#### Directions
With nothing left out, give the data back exactly.

══ Supplied records

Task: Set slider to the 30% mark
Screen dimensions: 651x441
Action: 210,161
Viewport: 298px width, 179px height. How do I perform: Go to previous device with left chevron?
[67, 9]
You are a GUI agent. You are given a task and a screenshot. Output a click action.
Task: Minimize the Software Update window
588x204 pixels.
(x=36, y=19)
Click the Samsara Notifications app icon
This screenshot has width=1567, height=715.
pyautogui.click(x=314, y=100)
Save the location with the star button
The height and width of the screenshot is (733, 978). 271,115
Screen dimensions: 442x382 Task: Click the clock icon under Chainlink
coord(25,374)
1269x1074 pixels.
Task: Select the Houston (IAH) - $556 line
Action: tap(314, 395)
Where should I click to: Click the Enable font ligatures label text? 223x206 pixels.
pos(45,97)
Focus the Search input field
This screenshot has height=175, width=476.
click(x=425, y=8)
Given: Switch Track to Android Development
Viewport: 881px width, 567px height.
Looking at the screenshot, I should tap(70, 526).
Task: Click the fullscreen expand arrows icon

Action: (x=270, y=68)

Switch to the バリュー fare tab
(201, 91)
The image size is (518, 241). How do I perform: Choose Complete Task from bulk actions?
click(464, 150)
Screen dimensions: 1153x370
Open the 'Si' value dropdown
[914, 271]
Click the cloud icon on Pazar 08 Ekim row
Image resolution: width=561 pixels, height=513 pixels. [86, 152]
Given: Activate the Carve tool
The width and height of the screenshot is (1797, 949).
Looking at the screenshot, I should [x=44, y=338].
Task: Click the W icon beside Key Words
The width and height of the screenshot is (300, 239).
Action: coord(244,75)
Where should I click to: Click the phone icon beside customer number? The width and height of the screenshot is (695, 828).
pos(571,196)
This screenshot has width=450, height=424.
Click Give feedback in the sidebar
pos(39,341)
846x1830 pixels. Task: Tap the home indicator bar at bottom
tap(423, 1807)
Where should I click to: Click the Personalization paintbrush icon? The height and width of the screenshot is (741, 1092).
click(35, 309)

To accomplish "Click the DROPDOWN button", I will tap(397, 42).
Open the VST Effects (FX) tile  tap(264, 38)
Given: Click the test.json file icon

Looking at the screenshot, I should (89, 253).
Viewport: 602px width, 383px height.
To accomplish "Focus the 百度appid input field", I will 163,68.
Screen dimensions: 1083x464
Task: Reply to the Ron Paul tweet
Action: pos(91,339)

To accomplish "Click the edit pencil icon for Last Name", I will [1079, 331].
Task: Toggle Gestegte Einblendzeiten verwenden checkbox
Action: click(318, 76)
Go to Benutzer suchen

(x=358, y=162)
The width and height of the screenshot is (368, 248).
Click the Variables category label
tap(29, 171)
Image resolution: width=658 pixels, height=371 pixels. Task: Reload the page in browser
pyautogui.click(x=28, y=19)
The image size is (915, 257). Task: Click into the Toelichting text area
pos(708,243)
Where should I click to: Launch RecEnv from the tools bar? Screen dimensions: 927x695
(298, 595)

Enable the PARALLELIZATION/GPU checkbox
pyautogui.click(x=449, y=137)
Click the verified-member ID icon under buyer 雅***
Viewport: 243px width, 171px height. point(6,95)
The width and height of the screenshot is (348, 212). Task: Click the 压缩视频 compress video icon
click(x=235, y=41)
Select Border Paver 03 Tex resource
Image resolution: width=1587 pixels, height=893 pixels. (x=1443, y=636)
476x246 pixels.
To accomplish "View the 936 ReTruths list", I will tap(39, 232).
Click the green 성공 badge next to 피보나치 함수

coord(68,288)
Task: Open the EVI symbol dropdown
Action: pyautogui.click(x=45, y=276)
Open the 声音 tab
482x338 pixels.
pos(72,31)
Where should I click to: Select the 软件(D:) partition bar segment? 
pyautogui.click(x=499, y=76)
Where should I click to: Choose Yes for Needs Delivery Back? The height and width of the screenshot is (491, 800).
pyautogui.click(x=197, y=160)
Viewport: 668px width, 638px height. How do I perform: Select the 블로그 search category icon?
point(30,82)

════

#### Expected answer
Task: Set slider to the 30% mark
Screen dimensions: 651x441
Action: 210,161
Viewport: 298px width, 179px height. How do I perform: Go to previous device with left chevron?
[67, 9]
You are a GUI agent. You are given a task and a screenshot. Output a click action.
Task: Minimize the Software Update window
588x204 pixels.
(x=36, y=19)
Click the Samsara Notifications app icon
This screenshot has width=1567, height=715.
pyautogui.click(x=314, y=100)
Save the location with the star button
The height and width of the screenshot is (733, 978). 271,115
Screen dimensions: 442x382 Task: Click the clock icon under Chainlink
coord(25,374)
1269x1074 pixels.
Task: Select the Houston (IAH) - $556 line
Action: tap(314, 395)
Where should I click to: Click the Enable font ligatures label text? 223x206 pixels.
pos(45,97)
Focus the Search input field
This screenshot has height=175, width=476.
click(x=425, y=8)
Given: Switch Track to Android Development
Viewport: 881px width, 567px height.
Looking at the screenshot, I should tap(70, 526).
Task: Click the fullscreen expand arrows icon

Action: (x=270, y=68)

Switch to the バリュー fare tab
(201, 91)
The image size is (518, 241). How do I perform: Choose Complete Task from bulk actions?
click(464, 150)
Screen dimensions: 1153x370
Open the 'Si' value dropdown
[914, 271]
Click the cloud icon on Pazar 08 Ekim row
Image resolution: width=561 pixels, height=513 pixels. [86, 152]
Given: Activate the Carve tool
The width and height of the screenshot is (1797, 949).
Looking at the screenshot, I should [x=44, y=338].
Task: Click the W icon beside Key Words
The width and height of the screenshot is (300, 239).
Action: coord(244,75)
Where should I click to: Click the phone icon beside customer number? The width and height of the screenshot is (695, 828).
pos(571,196)
This screenshot has width=450, height=424.
Click Give feedback in the sidebar
pos(39,341)
846x1830 pixels. Task: Tap the home indicator bar at bottom
tap(423, 1807)
Where should I click to: Click the Personalization paintbrush icon? The height and width of the screenshot is (741, 1092).
click(35, 309)

To accomplish "Click the DROPDOWN button", I will tap(397, 42).
Open the VST Effects (FX) tile  tap(264, 38)
Given: Click the test.json file icon

Looking at the screenshot, I should (89, 253).
Viewport: 602px width, 383px height.
To accomplish "Focus the 百度appid input field", I will 163,68.
Screen dimensions: 1083x464
Task: Reply to the Ron Paul tweet
Action: pos(91,339)

To accomplish "Click the edit pencil icon for Last Name", I will [1079, 331].
Task: Toggle Gestegte Einblendzeiten verwenden checkbox
Action: click(318, 76)
Go to Benutzer suchen

(x=358, y=162)
The width and height of the screenshot is (368, 248).
Click the Variables category label
tap(29, 171)
Image resolution: width=658 pixels, height=371 pixels. Task: Reload the page in browser
pyautogui.click(x=28, y=19)
The image size is (915, 257). Task: Click into the Toelichting text area
pos(708,243)
Where should I click to: Launch RecEnv from the tools bar? Screen dimensions: 927x695
(298, 595)

Enable the PARALLELIZATION/GPU checkbox
pyautogui.click(x=449, y=137)
Click the verified-member ID icon under buyer 雅***
Viewport: 243px width, 171px height. point(6,95)
The width and height of the screenshot is (348, 212). Task: Click the 压缩视频 compress video icon
click(x=235, y=41)
Select Border Paver 03 Tex resource
Image resolution: width=1587 pixels, height=893 pixels. (x=1443, y=636)
476x246 pixels.
To accomplish "View the 936 ReTruths list", I will tap(39, 232).
Click the green 성공 badge next to 피보나치 함수

coord(68,288)
Task: Open the EVI symbol dropdown
Action: pyautogui.click(x=45, y=276)
Open the 声音 tab
482x338 pixels.
pos(72,31)
Where should I click to: Select the 软件(D:) partition bar segment? 
pyautogui.click(x=499, y=76)
Where should I click to: Choose Yes for Needs Delivery Back? The height and width of the screenshot is (491, 800).
pyautogui.click(x=197, y=160)
Viewport: 668px width, 638px height. How do I perform: Select the 블로그 search category icon?
point(30,82)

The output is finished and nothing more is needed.